Go through the data below. List every line that holds the word "Delete".

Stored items
────────────────

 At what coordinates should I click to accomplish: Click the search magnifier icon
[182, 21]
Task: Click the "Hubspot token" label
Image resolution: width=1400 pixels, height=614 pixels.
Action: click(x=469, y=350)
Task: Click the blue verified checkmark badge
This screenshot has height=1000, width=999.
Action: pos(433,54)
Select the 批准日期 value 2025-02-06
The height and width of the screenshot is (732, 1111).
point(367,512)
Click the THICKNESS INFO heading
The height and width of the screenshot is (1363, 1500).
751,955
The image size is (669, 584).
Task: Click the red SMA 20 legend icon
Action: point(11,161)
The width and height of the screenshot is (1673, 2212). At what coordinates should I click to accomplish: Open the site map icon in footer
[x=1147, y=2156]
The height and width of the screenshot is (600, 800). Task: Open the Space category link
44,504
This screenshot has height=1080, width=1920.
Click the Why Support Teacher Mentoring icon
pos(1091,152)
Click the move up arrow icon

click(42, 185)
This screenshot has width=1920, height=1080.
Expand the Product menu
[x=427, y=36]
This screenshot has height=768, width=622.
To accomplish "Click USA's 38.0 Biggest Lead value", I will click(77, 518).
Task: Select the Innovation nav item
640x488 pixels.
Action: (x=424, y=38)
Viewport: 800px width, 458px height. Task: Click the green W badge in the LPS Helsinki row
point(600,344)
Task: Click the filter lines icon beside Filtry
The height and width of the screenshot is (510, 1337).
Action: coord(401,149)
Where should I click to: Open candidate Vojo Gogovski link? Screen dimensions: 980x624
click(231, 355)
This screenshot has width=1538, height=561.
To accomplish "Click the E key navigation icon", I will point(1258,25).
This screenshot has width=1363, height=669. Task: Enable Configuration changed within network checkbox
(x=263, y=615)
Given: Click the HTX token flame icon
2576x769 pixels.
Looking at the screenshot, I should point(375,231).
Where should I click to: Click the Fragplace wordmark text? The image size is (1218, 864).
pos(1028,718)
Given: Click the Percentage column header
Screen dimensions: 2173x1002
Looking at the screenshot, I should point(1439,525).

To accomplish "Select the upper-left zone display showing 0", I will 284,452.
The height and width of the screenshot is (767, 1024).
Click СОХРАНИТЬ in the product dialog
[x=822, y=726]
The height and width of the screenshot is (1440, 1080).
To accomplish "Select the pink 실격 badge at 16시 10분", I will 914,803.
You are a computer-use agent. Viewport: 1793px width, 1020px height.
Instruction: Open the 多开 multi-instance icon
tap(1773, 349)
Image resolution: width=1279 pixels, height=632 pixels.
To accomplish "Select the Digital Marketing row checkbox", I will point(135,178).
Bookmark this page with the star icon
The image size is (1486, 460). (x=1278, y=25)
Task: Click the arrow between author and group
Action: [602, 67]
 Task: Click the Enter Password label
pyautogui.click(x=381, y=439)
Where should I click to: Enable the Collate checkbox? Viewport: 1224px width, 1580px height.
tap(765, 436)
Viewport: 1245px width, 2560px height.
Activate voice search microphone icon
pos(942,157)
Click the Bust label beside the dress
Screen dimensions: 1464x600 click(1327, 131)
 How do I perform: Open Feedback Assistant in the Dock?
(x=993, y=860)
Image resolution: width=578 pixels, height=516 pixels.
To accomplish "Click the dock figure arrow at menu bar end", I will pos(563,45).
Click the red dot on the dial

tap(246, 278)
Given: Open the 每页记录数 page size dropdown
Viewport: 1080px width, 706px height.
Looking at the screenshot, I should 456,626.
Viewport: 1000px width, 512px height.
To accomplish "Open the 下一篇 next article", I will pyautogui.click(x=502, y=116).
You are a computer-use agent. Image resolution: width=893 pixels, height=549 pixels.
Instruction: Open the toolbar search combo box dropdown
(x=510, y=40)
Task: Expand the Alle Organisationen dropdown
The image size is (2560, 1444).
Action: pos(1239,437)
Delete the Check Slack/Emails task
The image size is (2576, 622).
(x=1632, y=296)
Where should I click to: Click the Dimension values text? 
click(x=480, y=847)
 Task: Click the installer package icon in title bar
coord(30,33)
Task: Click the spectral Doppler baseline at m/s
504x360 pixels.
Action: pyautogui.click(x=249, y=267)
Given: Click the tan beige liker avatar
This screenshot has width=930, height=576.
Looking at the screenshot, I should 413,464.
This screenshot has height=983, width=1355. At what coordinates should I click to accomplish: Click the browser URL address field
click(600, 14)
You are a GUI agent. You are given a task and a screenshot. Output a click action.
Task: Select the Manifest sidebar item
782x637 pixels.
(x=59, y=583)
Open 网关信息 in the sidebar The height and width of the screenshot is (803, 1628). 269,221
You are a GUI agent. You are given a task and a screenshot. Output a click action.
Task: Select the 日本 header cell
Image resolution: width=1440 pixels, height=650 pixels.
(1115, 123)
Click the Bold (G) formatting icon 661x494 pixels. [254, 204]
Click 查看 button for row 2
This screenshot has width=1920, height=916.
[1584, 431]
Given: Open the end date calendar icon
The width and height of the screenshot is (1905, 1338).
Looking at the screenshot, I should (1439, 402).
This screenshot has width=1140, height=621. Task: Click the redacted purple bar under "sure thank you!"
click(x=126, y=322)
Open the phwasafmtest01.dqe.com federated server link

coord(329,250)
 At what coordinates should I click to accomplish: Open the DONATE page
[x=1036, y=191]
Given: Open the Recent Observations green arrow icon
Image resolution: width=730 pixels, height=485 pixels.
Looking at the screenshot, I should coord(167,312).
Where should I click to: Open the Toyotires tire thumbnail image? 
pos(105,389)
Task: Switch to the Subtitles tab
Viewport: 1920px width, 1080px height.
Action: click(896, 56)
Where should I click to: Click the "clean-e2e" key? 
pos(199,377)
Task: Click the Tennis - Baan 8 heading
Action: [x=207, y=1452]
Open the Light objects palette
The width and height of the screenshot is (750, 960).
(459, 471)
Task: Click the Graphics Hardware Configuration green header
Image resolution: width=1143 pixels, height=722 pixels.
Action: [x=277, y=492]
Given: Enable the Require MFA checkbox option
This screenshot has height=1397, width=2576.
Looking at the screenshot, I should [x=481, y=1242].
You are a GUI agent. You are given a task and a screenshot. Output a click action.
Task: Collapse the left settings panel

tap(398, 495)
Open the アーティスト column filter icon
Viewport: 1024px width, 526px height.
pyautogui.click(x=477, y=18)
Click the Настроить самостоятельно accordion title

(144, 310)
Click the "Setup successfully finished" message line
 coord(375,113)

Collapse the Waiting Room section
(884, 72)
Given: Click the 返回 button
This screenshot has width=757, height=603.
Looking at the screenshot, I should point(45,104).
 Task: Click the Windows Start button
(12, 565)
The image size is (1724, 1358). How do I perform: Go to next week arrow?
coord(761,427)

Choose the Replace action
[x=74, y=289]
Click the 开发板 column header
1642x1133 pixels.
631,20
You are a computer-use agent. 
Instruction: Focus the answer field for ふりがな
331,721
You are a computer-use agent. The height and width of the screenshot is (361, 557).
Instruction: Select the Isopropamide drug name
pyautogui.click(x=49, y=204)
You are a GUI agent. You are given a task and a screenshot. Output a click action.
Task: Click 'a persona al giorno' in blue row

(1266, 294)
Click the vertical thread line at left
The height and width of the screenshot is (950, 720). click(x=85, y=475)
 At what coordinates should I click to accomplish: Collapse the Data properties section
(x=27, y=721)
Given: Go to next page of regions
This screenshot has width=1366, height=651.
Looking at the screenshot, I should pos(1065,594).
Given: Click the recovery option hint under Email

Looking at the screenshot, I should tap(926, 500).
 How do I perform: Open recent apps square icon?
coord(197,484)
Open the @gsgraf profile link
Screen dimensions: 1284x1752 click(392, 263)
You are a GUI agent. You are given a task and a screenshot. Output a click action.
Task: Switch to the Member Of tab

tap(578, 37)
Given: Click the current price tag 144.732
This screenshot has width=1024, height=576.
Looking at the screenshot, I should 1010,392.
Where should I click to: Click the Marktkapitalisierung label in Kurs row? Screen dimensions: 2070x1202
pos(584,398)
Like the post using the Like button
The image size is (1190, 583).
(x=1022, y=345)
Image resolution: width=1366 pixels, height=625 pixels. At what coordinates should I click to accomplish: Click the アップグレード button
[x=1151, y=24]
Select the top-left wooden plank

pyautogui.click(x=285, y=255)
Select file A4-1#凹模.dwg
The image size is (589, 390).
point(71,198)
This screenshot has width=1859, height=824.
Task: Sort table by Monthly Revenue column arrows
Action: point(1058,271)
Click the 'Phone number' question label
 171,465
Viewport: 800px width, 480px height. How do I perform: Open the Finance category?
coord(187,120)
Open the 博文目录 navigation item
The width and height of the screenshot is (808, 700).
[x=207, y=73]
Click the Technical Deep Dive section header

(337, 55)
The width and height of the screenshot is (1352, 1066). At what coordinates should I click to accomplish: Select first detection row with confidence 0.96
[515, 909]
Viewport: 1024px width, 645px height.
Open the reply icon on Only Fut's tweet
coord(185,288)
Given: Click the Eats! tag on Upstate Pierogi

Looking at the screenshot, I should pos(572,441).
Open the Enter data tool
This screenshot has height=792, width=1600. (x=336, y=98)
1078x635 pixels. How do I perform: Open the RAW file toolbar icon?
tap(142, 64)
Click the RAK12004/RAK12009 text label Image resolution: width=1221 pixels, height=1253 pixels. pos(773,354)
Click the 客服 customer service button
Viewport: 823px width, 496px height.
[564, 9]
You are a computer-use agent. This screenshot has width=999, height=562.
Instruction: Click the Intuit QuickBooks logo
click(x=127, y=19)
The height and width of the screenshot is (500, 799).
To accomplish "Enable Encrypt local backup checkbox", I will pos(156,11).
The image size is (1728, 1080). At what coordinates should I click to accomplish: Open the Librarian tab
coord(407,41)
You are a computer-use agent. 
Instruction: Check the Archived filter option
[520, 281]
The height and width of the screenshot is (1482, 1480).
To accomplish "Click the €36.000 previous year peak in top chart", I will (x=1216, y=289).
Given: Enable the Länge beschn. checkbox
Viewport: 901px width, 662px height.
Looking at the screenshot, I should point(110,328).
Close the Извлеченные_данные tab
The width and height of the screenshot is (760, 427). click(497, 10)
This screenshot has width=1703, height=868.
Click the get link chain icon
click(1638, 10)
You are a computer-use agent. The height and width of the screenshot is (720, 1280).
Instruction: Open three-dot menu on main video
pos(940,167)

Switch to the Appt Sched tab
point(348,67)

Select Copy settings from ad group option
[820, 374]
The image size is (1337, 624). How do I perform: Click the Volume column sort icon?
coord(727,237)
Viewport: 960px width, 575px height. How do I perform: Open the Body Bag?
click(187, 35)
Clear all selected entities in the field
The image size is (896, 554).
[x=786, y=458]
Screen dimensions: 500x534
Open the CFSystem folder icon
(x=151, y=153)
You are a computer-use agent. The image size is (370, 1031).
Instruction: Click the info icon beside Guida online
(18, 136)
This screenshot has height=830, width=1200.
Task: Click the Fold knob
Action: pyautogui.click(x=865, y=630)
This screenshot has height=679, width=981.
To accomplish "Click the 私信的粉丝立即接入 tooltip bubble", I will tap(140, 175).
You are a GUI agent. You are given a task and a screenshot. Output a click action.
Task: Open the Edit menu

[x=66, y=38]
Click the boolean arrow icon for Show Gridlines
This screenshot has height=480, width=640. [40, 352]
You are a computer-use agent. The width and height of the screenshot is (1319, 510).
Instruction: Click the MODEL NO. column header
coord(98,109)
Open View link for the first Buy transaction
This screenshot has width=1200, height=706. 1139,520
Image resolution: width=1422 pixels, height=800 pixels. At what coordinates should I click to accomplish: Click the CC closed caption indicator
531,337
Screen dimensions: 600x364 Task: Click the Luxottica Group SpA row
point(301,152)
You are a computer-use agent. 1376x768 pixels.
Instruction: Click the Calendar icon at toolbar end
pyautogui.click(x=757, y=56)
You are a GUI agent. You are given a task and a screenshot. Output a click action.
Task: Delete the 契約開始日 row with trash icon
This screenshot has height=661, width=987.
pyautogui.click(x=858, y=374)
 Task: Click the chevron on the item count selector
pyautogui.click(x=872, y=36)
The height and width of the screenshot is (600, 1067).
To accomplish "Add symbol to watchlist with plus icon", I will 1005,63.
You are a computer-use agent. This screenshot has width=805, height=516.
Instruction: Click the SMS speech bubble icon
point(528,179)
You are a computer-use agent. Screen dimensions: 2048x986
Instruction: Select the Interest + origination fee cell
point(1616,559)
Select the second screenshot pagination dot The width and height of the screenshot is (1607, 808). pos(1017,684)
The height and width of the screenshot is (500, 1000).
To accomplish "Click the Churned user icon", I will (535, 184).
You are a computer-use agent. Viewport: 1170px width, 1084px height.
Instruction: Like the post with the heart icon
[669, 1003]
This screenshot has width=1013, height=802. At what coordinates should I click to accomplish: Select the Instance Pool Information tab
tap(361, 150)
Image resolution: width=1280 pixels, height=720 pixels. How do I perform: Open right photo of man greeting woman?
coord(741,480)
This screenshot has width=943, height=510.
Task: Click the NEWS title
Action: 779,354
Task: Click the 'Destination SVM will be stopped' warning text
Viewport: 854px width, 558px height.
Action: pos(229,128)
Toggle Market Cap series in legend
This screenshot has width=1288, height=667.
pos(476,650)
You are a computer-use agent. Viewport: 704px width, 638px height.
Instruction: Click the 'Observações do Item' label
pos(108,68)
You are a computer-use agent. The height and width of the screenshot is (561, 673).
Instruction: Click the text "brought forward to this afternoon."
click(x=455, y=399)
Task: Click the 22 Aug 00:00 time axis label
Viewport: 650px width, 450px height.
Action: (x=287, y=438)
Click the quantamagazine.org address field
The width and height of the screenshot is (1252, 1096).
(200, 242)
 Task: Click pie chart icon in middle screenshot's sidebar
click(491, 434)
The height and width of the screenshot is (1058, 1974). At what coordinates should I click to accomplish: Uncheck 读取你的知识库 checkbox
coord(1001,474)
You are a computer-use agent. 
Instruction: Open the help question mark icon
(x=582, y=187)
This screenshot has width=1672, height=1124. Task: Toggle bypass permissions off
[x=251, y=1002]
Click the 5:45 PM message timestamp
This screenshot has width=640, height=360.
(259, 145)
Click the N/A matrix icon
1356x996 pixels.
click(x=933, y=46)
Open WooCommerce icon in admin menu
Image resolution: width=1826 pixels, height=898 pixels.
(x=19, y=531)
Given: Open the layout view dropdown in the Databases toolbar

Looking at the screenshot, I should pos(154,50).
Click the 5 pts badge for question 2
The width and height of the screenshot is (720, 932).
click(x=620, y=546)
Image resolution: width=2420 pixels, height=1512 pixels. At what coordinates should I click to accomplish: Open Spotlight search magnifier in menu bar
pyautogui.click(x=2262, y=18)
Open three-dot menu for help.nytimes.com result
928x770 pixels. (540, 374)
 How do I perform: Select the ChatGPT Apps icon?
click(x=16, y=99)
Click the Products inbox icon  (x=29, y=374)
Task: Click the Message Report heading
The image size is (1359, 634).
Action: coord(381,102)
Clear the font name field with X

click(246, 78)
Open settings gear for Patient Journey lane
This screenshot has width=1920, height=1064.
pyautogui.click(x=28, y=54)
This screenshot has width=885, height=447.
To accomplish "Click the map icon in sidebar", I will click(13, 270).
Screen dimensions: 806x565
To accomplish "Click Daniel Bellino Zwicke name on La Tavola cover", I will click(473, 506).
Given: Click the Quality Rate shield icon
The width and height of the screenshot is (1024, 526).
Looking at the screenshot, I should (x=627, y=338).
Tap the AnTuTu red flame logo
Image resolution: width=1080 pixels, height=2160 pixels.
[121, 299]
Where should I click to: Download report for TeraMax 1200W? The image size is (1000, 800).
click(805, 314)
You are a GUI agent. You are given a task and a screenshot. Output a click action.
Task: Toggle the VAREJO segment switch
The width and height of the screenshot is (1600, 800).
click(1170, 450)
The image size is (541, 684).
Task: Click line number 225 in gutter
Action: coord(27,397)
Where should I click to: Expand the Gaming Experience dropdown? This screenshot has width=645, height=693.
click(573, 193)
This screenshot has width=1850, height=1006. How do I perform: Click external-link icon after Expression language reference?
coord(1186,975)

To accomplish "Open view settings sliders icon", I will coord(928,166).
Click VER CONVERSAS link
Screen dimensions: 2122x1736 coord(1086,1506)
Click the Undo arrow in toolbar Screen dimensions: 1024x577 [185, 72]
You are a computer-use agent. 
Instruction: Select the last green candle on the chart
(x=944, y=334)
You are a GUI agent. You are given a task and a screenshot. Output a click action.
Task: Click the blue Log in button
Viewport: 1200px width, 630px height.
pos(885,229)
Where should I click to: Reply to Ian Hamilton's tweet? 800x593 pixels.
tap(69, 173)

────────────────

▶ YOUR RESPONSE
Delete the Check Slack/Emails task
Task: Delete the 契約開始日 row with trash icon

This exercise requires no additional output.